网络药理学作为重要的系统生物学研究方法,从整体的角度探索药物与疾病的关联性,可建立药物与疾病靶点之间的预测模型,整合两者之间的相互作用网络,分析药物与各个网络模块中特定节点的相互作用,从系统的角度研究药物与潜在靶点之间的相互作用关系[19]。本研究基于网络药理学寻找BBR与肠炎的靶点,筛选出BBR治疗肠炎的核心靶点,对交集靶点进行分析,核心靶点为ALB、HSP90AA1、PIK3CA、VEGFA、ESR1、SRC、NOS3、IGF1R和PPARG等。其中,HSP90AA1与炎症密切相关,可调节细胞的增殖和凋亡,抑制HSP90AA1能诱导自噬从而改善溃疡性结肠炎[20-22],Su等[23]研究发现,BBR与HSP90抑制剂功能相似,可抑制结肠癌SW840细胞中HSP90蛋白的表达,进而抑制SW840细胞的增殖。PPARG参与体内多种生理及病理过程,包括细胞的分化、炎症反应、凋亡[24]。PPAR在肠上皮、巨噬细胞和血管内皮细胞中均具有高表达,有助于在疾病状态下保持肠道内稳态[25]。Feng等[26]利用LPS建立大鼠急性内毒血症模型,发现BBR可抑制LPS诱导的PPARγ磷酸化,证明黄连素对PPARγ活性具有潜在的保护作用,此外BBR也是PPARγ途径调节剂,可缓解肠黏膜炎症。有研究发现,灌服BBR可通过激活PPARγ途径减少诱导COX-2的过量生产,可负向干扰p38/ATFs信号级联,缓解回肠黏膜损伤[27]。黄连素可通过PPARγ途径对肠、肺、肝等其他器官具有保护作用[26]。现有研究表明,PIK3CA的表达可激活PI3K-Akt信号通路,改善细胞凋亡和氧化应激[28-29]。本研究利用qRT-PCR检测沙门菌攻毒后肉鸡盲肠组织中HSP90AA1、PIK3CA以及PPARG的mRNA转录量,借以进一步研究HSP90AA1、PIK3CA以及PPARG在盲肠中对细菌感染过程中发挥的作用,结果发现,沙门菌攻毒后HSP90AA1 mRNA水平显著上升,PIK3CA和PPARG的mRNA水平显著降低,而在饲料中添加BBR可显著降低由沙门菌攻毒引起的盲肠组织中HSP90AA1和PIK3CAmRNA的异常转录。此外,分子对接结果也发现BBR与HSP90AA1、PIK3CA和PPARG蛋白的多个残基相结合且结合稳定,进一步佐证了BBR可能通过调控HSP90AA1、PIK3CA和PPARG的表达进而干预肠道炎症的发生发展。由此,可以推测小檗碱对肠炎的治疗作用可能与多靶点协同合作有关,具体体现在小檗碱能调控细胞增殖、分化、凋亡、炎症反应等。

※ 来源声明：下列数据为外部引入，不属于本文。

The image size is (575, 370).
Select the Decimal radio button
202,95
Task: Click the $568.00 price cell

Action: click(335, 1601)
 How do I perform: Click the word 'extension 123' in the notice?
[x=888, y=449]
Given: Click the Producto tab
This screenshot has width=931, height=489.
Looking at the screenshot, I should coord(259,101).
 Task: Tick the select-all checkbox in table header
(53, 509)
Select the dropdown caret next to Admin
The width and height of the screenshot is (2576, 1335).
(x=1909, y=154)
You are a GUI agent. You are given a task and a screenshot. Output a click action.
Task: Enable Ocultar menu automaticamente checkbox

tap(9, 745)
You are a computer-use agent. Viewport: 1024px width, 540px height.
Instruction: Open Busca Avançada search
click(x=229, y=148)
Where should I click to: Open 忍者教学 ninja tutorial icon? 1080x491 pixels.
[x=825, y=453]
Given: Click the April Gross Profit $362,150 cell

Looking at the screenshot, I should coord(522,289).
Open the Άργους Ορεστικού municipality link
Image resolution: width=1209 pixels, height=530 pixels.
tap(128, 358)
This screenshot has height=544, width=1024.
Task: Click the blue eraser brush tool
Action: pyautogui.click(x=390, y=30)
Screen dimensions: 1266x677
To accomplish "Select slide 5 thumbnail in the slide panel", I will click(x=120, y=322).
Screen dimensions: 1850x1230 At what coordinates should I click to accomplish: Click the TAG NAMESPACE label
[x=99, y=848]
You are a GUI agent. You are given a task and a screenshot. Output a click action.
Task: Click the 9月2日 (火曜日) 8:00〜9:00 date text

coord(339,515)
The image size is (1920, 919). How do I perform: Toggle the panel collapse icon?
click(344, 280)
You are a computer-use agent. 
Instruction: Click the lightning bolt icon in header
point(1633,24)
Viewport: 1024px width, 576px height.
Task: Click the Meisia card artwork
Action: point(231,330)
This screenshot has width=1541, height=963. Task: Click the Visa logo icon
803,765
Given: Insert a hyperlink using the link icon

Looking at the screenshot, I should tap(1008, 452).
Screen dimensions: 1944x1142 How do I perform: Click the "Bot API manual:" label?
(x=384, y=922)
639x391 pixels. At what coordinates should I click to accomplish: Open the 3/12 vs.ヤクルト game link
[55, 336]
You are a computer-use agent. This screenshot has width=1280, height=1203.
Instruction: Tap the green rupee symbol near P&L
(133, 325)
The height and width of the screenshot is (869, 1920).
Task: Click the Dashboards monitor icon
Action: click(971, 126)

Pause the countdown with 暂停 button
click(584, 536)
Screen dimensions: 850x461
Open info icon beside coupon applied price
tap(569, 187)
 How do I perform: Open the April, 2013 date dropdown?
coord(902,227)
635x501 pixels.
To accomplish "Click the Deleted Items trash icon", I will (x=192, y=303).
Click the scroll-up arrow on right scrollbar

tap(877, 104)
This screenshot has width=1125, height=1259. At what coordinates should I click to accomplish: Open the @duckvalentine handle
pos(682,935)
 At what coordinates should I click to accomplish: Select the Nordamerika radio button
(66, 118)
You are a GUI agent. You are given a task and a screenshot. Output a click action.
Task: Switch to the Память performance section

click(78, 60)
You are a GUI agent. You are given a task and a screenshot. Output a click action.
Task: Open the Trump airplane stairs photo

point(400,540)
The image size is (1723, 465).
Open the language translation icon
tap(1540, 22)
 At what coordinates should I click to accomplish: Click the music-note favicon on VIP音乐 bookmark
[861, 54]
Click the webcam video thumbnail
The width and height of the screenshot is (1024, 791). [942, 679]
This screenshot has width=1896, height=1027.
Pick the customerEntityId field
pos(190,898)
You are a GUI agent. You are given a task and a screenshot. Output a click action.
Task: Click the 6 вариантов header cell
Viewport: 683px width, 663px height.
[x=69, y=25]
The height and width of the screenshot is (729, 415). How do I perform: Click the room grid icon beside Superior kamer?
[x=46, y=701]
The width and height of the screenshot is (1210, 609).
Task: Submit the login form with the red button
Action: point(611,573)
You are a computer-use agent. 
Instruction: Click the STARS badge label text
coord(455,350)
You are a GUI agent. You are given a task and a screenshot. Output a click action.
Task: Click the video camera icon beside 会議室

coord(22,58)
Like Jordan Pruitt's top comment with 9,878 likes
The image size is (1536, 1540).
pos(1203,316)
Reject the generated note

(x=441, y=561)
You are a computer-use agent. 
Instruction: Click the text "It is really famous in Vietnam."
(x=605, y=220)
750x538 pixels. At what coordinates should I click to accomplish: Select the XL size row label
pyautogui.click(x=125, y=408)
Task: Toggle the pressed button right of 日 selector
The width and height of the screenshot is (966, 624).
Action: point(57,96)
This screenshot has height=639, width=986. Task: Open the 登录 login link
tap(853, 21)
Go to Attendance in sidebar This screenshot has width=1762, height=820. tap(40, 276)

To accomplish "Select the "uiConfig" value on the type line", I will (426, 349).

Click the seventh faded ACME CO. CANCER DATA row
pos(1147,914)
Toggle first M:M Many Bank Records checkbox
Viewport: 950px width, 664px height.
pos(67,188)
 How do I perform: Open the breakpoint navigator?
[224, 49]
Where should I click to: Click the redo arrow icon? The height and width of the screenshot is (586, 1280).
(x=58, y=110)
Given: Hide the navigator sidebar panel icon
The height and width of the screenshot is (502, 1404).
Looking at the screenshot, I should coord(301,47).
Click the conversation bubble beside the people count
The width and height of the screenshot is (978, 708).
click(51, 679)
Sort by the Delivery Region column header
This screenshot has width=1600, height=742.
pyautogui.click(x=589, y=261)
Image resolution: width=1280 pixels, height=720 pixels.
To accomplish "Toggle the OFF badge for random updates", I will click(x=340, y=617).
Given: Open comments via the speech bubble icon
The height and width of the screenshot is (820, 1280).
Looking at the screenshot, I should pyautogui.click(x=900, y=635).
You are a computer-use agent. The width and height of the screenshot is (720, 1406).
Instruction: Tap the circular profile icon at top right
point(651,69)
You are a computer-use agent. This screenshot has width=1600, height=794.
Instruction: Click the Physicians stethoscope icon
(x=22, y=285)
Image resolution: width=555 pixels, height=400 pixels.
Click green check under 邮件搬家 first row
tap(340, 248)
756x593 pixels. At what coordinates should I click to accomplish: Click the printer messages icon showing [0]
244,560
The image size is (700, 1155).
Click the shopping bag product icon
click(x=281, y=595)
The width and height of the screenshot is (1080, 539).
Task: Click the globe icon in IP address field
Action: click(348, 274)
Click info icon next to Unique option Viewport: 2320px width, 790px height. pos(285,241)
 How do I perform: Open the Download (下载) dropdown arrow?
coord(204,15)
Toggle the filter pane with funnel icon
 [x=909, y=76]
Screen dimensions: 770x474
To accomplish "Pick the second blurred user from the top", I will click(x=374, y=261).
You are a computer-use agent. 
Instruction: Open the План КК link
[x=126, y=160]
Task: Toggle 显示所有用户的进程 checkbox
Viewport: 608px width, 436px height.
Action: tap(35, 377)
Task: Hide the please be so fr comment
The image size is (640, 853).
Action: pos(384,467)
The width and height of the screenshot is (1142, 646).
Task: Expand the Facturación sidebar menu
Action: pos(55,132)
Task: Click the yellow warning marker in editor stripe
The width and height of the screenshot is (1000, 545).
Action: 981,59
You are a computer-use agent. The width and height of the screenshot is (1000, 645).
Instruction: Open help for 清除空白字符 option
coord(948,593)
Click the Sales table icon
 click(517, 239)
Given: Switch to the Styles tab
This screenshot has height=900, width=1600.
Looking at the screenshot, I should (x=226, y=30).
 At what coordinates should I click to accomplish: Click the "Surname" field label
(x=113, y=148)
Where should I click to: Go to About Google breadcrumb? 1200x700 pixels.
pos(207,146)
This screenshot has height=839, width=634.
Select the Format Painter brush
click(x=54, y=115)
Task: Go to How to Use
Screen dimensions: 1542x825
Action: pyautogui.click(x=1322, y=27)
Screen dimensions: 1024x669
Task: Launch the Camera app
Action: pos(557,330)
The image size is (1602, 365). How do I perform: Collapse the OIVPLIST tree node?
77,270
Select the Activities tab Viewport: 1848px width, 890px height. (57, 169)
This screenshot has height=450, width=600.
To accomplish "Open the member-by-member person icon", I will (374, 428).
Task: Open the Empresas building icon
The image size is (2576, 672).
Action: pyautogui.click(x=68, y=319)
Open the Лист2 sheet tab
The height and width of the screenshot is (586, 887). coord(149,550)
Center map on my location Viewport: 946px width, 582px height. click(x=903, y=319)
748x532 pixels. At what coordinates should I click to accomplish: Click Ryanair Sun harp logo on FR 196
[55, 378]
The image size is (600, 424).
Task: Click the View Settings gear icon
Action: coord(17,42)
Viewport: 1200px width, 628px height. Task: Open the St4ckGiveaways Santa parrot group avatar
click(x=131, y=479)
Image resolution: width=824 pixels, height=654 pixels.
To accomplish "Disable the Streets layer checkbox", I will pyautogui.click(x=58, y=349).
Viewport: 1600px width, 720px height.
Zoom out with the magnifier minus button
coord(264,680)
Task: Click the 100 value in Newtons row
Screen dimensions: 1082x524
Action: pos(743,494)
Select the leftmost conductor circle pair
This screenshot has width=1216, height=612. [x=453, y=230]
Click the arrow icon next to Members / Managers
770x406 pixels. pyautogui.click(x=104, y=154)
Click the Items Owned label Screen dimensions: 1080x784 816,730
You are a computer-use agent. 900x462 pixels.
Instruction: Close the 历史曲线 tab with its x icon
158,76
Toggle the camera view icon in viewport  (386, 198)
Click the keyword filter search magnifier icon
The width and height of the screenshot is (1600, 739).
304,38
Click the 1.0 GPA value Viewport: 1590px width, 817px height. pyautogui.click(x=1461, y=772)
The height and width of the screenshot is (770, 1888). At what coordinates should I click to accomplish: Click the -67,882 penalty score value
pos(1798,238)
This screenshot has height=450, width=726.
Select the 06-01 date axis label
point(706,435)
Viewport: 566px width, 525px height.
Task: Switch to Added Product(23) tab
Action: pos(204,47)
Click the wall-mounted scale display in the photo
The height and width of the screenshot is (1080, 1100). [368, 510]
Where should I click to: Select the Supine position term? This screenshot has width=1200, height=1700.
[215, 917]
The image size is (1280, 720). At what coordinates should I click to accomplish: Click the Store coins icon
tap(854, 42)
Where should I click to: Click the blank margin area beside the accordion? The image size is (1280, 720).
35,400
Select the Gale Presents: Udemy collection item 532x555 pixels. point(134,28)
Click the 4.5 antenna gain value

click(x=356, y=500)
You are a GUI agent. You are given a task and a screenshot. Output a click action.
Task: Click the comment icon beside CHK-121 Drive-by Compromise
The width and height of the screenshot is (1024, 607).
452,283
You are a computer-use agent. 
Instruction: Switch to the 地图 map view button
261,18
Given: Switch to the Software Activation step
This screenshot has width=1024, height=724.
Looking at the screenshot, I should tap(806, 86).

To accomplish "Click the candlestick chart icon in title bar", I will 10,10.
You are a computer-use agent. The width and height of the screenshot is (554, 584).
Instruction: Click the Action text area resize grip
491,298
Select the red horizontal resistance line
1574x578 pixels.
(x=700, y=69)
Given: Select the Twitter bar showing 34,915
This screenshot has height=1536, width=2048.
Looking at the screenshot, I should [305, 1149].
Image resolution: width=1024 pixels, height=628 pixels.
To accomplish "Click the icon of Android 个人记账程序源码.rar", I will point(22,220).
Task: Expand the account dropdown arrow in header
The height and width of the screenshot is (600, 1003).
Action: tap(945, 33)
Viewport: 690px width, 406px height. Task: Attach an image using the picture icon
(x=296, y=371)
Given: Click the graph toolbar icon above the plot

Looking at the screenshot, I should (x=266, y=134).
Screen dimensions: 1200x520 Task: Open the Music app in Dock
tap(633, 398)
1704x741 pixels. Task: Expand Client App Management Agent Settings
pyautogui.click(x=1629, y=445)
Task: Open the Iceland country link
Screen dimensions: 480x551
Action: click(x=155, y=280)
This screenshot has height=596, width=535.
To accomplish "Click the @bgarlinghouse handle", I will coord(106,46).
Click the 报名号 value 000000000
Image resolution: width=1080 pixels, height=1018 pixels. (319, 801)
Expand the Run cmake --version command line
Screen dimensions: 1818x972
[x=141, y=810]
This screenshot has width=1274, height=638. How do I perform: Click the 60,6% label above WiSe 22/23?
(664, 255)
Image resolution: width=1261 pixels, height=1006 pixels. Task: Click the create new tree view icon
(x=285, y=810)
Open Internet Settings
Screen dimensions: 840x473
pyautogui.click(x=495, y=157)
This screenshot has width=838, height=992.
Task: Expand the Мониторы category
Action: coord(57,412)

由GO富集结果及KEGG代谢通路的结果分析可知,GO-BP与信号转导、蛋白磷酸化、凋亡过程、氧化还原过程、细胞增殖等有关,GO-MP集中于蛋白结合、ATP结合、蛋白激酶活性、酶结合等。

KEGG结果显示,BBR通过多种通路途径干预肠炎的发展,如PI3K-Akt、Ras、cAMP、Rap1、HIF-1、AMPK、FoxO信号通路及趋化因子信号通路、癌症通路等。其中,PI3K-AKT信号通路参与众多细胞因子的表达和分泌,可调节促炎和抗炎细胞因子的表达失衡,有研究表明BBR引起细胞阻滞的的机制可能与抑制PI3K信号通路有关,且PI3K-Akt信号通路参与细胞的生长、存活、增值、凋亡、自噬等过程[30-32]。Wu等[33]研究发现,BBR可抑制LPS诱导的RAW 264.7巨噬细胞炎症反应,BBR通过抑制PI3K/Akt磷酸化,细胞中组胺、IL-4和TNF-α的产生进而缓解炎症反应。本研究KEGG结果显示,核心靶点HSP90AA1、PIK3CA均参与此信号通路,推测BBR缓解家禽肠道炎症可能主要通过调控该信号通路。另有研究发现BBR可以呈剂量和时间依赖性降低ox-LDL诱导的炎症,其中p-AMPK/AMPK的比例增加,说明小檗碱发挥抗炎作用可能与激活p-AMPK/AMPK信号通路相关[34]。徐晓帆[8]研究发现,BBR可缓解葡聚糖硫酸钠诱导的小鼠肠炎,此外还可通过BBR显著增加p-AMPK蛋白的表达量,IEC-18细胞自噬,缓解炎症反应。cAMP信号通路是环核苷酸系统的一种,上调能调控星形细胞的极化,从而降低炎症的发生[35]。FoxO信号通路主要与炎症信号转导相关,一旦被激活,其介导的NF-κB就会释放大量的炎症因子进而加剧炎症反应[36]。有研究发现,BBR对甲氨蝶呤诱导的大鼠肠道炎症具有良好的治疗效果,主要通过下调NRF2、SIRT1、FOXO-3、Akt和mTOR的表达,上调GSK-3β、JAK1和STAT-3的表达[37]。据此推测,BBR可能通过调节细胞周期与细胞凋亡参与治疗肠炎的过程。

4 结 论

本研究通过网络药理学和分子对接技术发现BBR通过多靶点、多通路协同作用缓解家禽肠道炎症,进一步建立家禽肠道炎症模型,发现BBR可调控HSP90AA1和PIK3CA的表达,显著缓解家禽肠道屏障损伤,但更深入的分子机制还需进一步挖掘与验证。